### Direction
Rewrite these lines as a numbered list, leaving out any blank lines.

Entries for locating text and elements

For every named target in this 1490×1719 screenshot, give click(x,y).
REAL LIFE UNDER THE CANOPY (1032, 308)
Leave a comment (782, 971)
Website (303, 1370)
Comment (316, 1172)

### Complete response
1. For every named target in this 1490×1719 screenshot, give click(x,y).
2. REAL LIFE UNDER THE CANOPY (1032, 308)
3. Leave a comment (782, 971)
4. Website (303, 1370)
5. Comment (316, 1172)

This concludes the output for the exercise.